This game has been expanded to a further complexity through the funny and impressive website: Akinator. The software tries to guess who we are thinking of by asking yes-no questions.
With a friend/colleague/classmate of mine, Pierre Cordier, we wondered how it worked and what would be the fastest way to find the answer. In particular, is it better to ask about a very balanced characteristic, such as "Is it a female?", or a very unbalanced characteristic such as "Is it an alien?". The first question is very likely to remove fifty percent of the population, while the second question is very likely to eliminate a very small part of the population; on the other hand, if we are lucky, we can have the answer "Yes, it is an alien" and, in this case, we will directly know who is the "chosen character". In other words, the mantra of the first strategy is "No risk, no reward", while the second strategy's one is "High risk, high reward".
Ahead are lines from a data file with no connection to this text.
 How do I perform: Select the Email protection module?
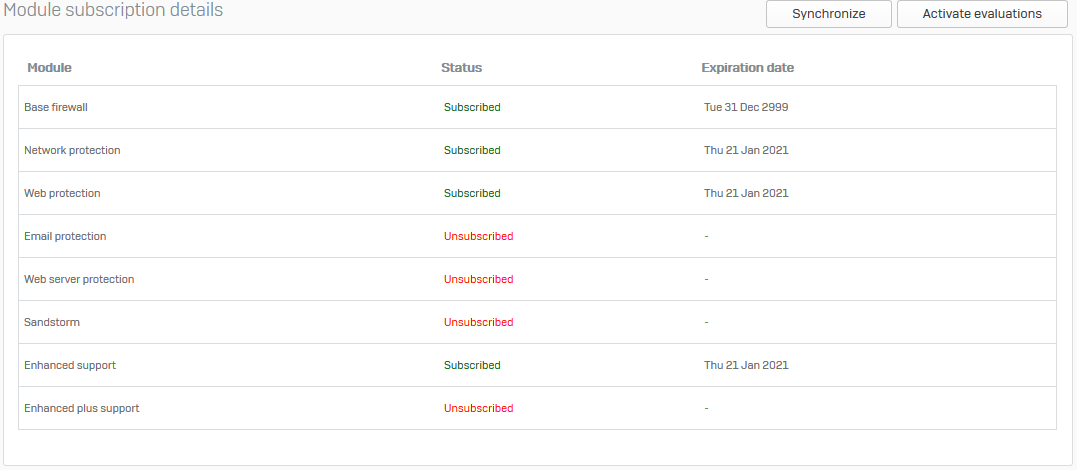click(x=65, y=236)
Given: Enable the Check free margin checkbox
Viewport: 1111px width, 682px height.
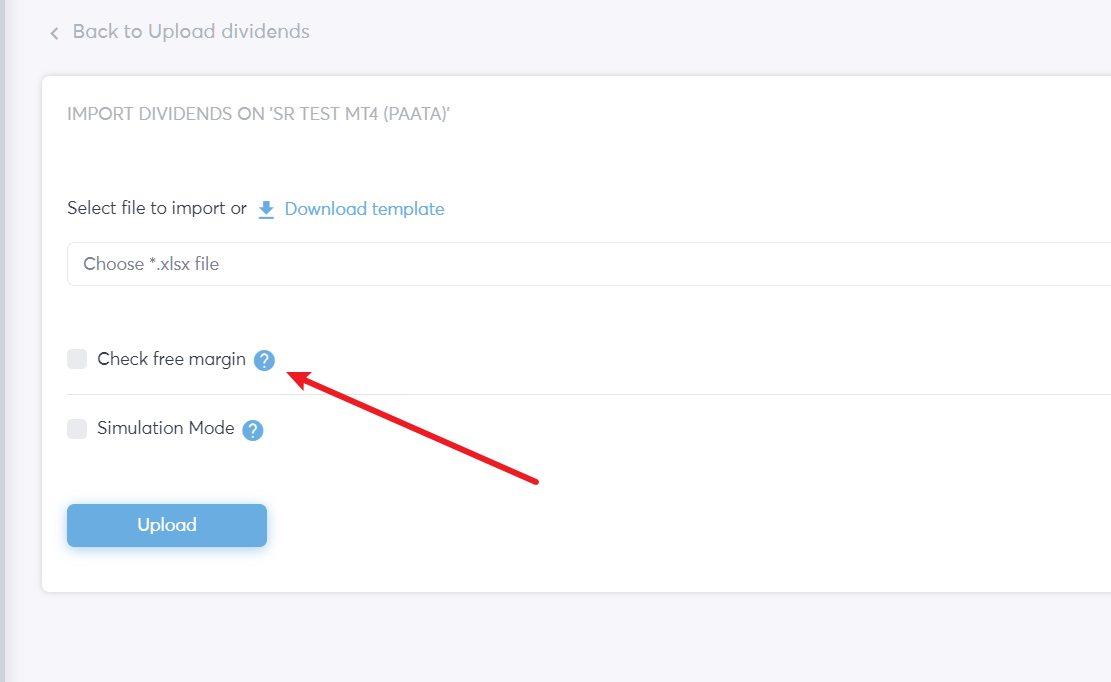Looking at the screenshot, I should 77,359.
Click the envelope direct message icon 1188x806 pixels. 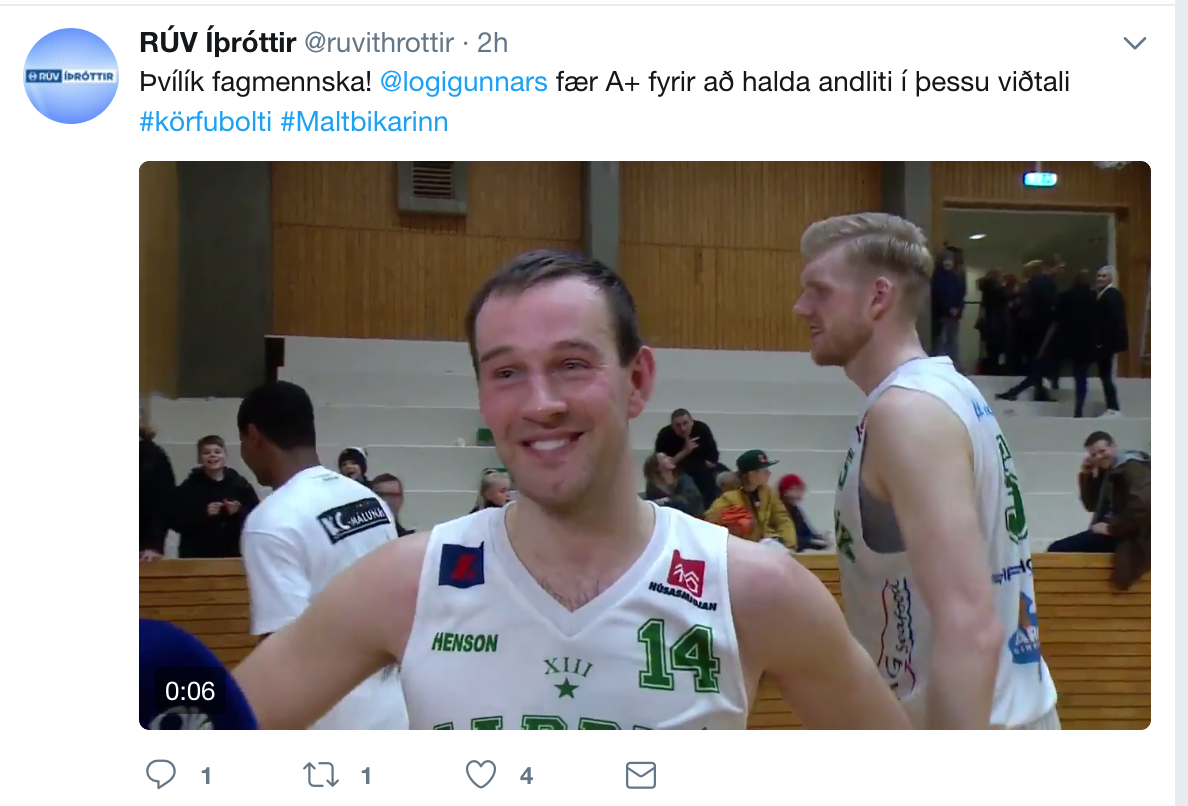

To answer this mysterious question, we had a neural network approach. More especially, we had a bipartite neural network approach, also known as institutional neural network. We use as a reference the book by David Easley and Jon Kleinberg, Networks, crowds and markets: reasoning about a highly connected world, introduced earlier in Spatial segregation in cities - An explanation by a neural network model. The idea is that every character belongs, or not, to different institutions/groups such as "wearing glasses". In term of mathematical approach, we can represent this neural network as a matrix where every column is an institution and each row is an individual. If the individual i belongs to the institution j, then the intersection of the row i and the column j would be 1, otherwise it would be 0.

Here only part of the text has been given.